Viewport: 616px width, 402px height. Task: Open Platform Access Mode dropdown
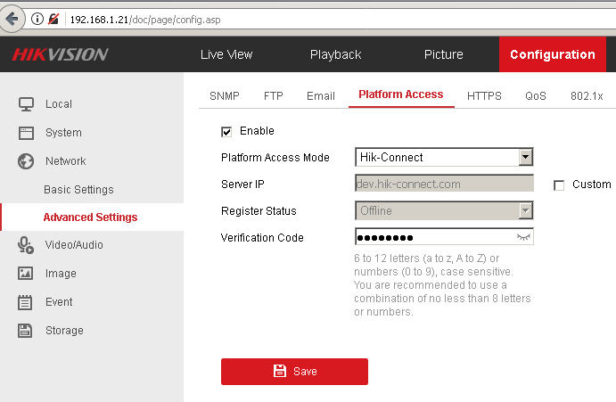point(525,158)
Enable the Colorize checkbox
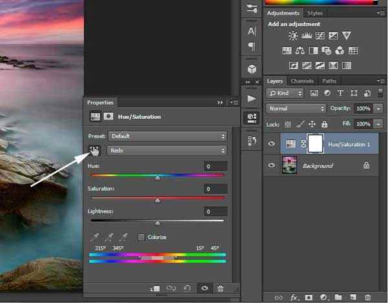 click(141, 237)
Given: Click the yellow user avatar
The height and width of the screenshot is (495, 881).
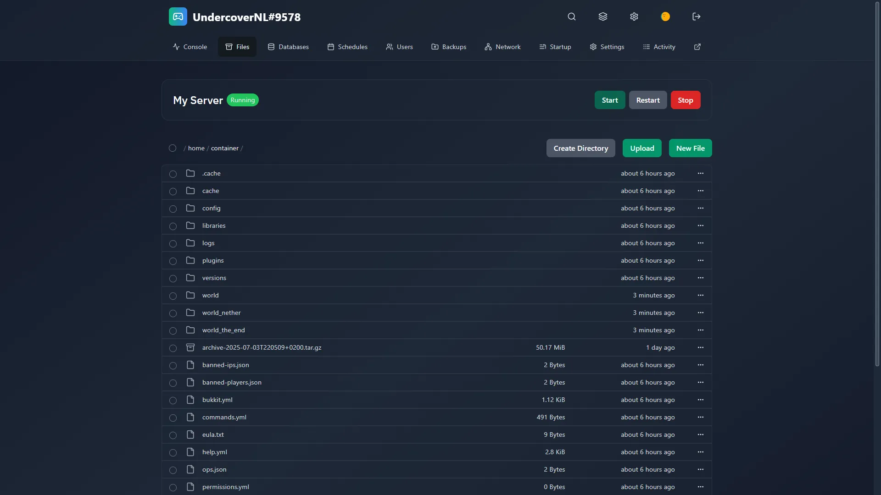Looking at the screenshot, I should click(665, 17).
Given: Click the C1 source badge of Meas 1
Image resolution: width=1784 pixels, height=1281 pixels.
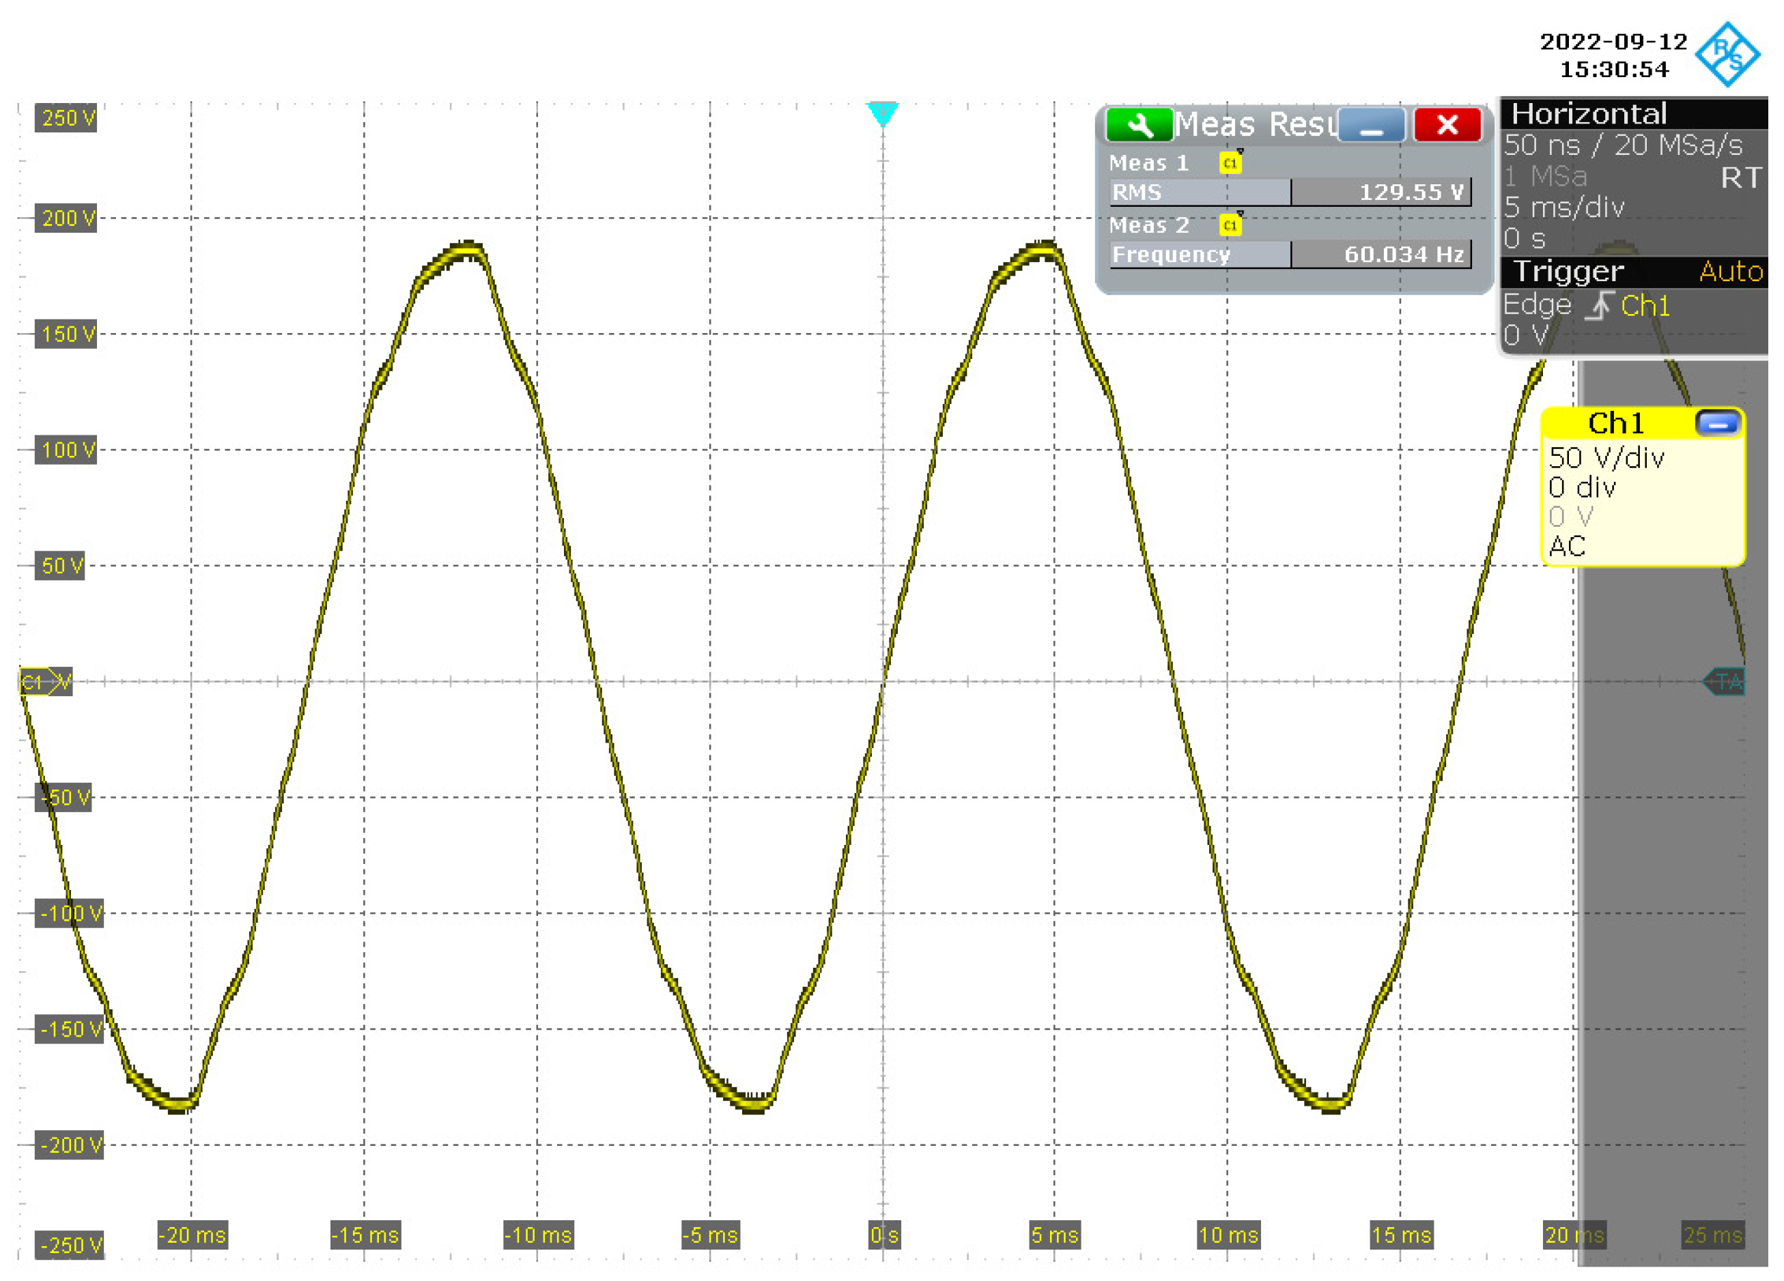Looking at the screenshot, I should 1230,164.
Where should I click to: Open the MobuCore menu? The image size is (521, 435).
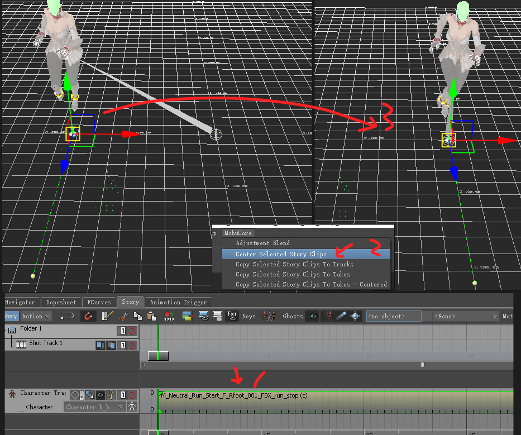tap(238, 233)
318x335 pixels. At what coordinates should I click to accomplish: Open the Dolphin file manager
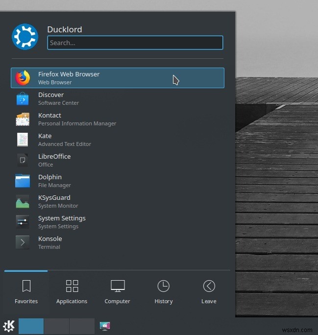pyautogui.click(x=117, y=181)
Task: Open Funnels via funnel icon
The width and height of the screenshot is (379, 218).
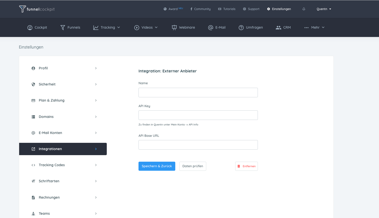Action: (63, 28)
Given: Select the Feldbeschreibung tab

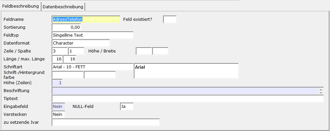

Requirements »
Rewrite the listing with every "Open" swapped for "Launch" and everything else unchanged. Leave the pictures out.

Exercise result »
Viewport: 616px width, 402px height. Task: Launch Platform Access Mode dropdown
point(525,158)
Enable the Colorize checkbox
 click(141, 237)
Given: Click the yellow user avatar
The height and width of the screenshot is (495, 881).
Looking at the screenshot, I should click(665, 17).
Given: Click the C1 source badge of Meas 1
Image resolution: width=1784 pixels, height=1281 pixels.
Looking at the screenshot, I should 1230,164.
Where should I click to: Launch the MobuCore menu? The image size is (521, 435).
tap(238, 233)
318x335 pixels. At what coordinates should I click to accomplish: Launch the Dolphin file manager
pyautogui.click(x=117, y=181)
Task: Launch Funnels via funnel icon
The width and height of the screenshot is (379, 218).
Action: (63, 28)
Given: Select the Feldbeschreibung tab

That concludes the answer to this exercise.